» **EXERCISE INSTRUCTIONS**
Render the items as a numbered list, omitting blank lines, starting at the line containing "1033x1093 pixels." and ending after the line containing "Click the Destination United Kingdom value". Include only these lines.

» **DATASET**
-------

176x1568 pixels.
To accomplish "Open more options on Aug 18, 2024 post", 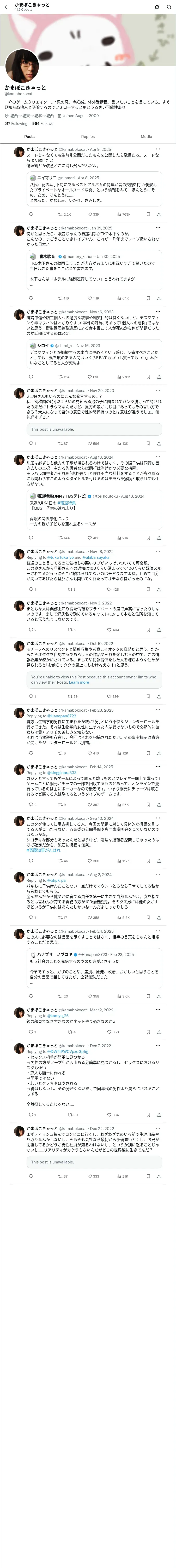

-------

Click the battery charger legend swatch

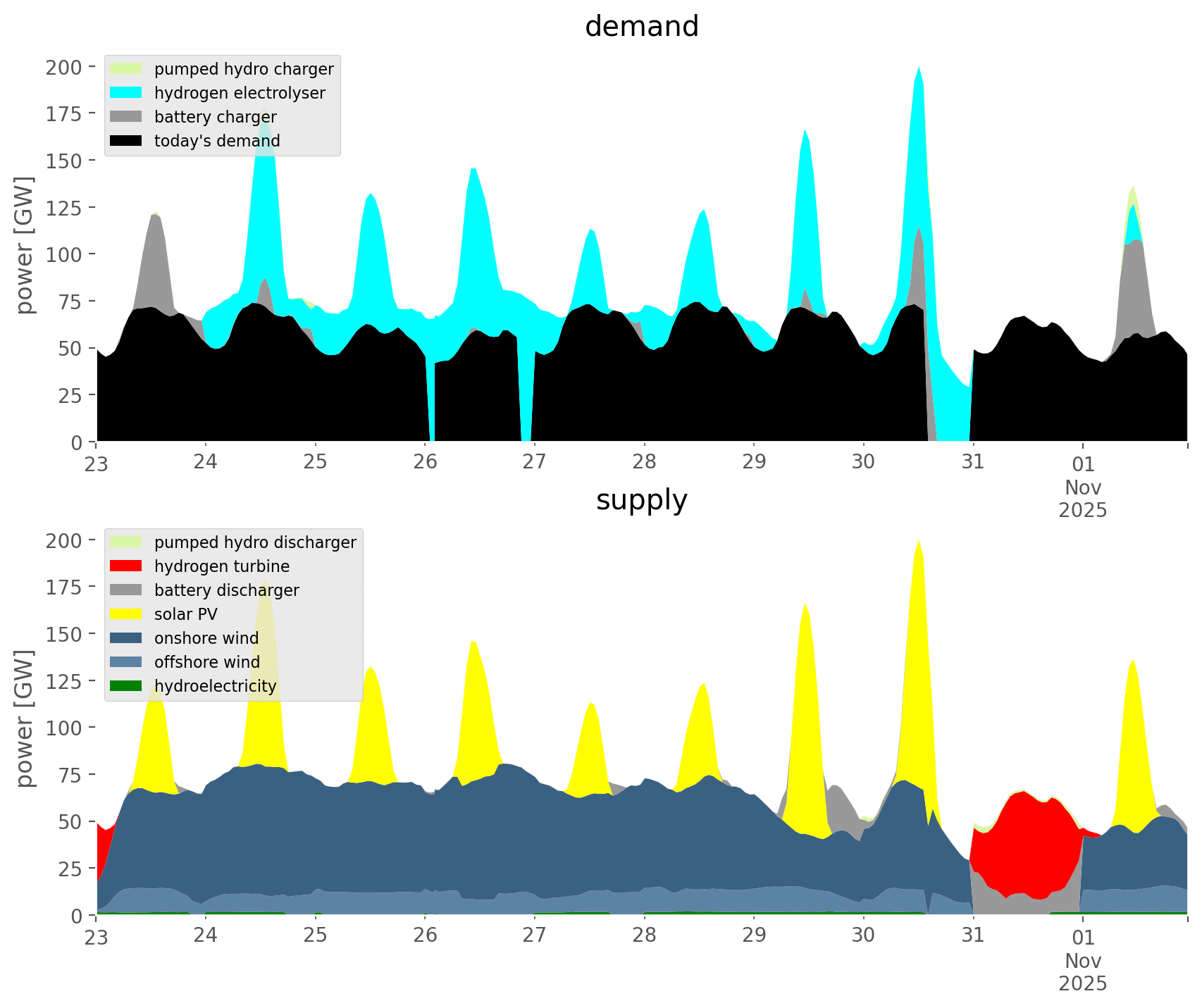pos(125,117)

-------

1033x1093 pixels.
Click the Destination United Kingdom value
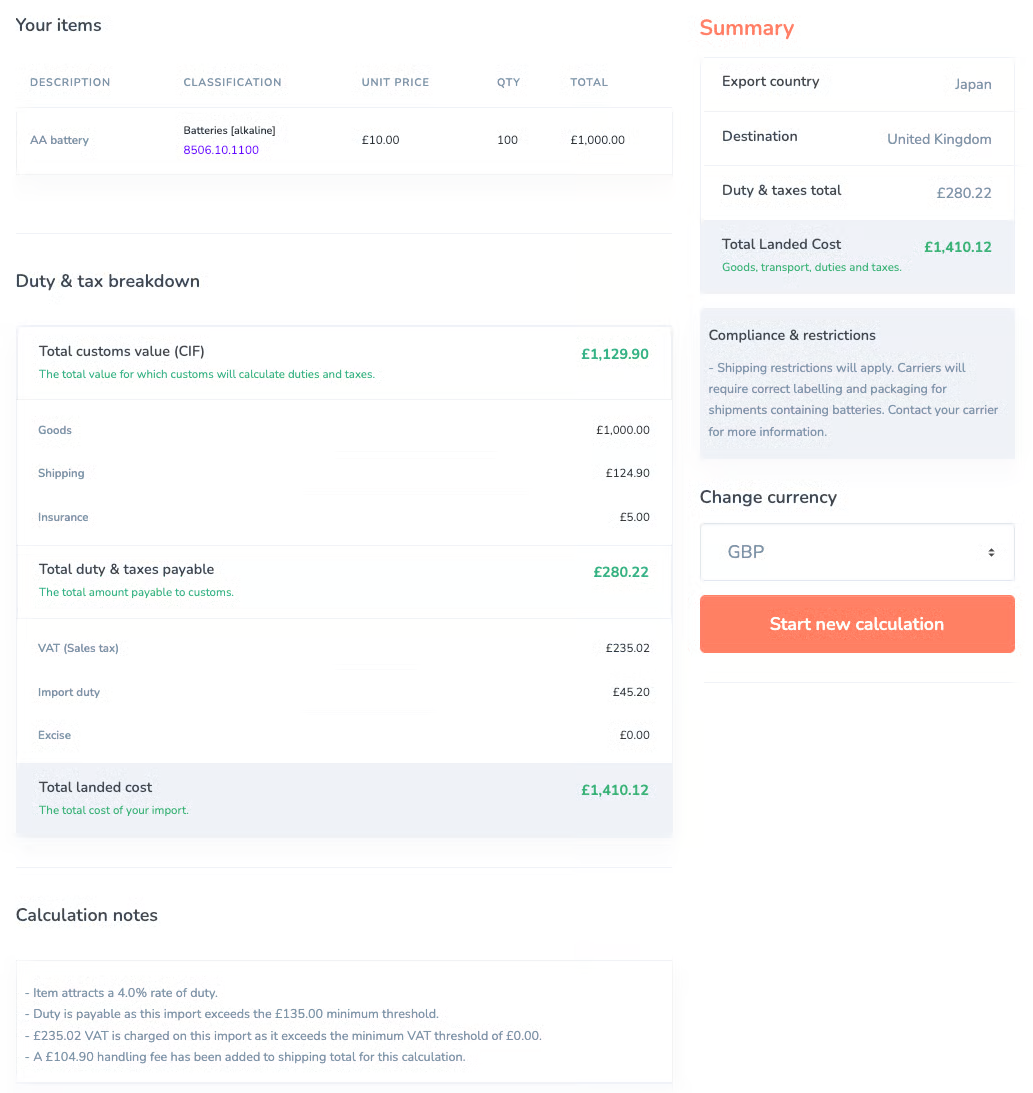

-------

» **ANSWER TO THE TASK**
1. 1033x1093 pixels.
2. Click the Destination United Kingdom value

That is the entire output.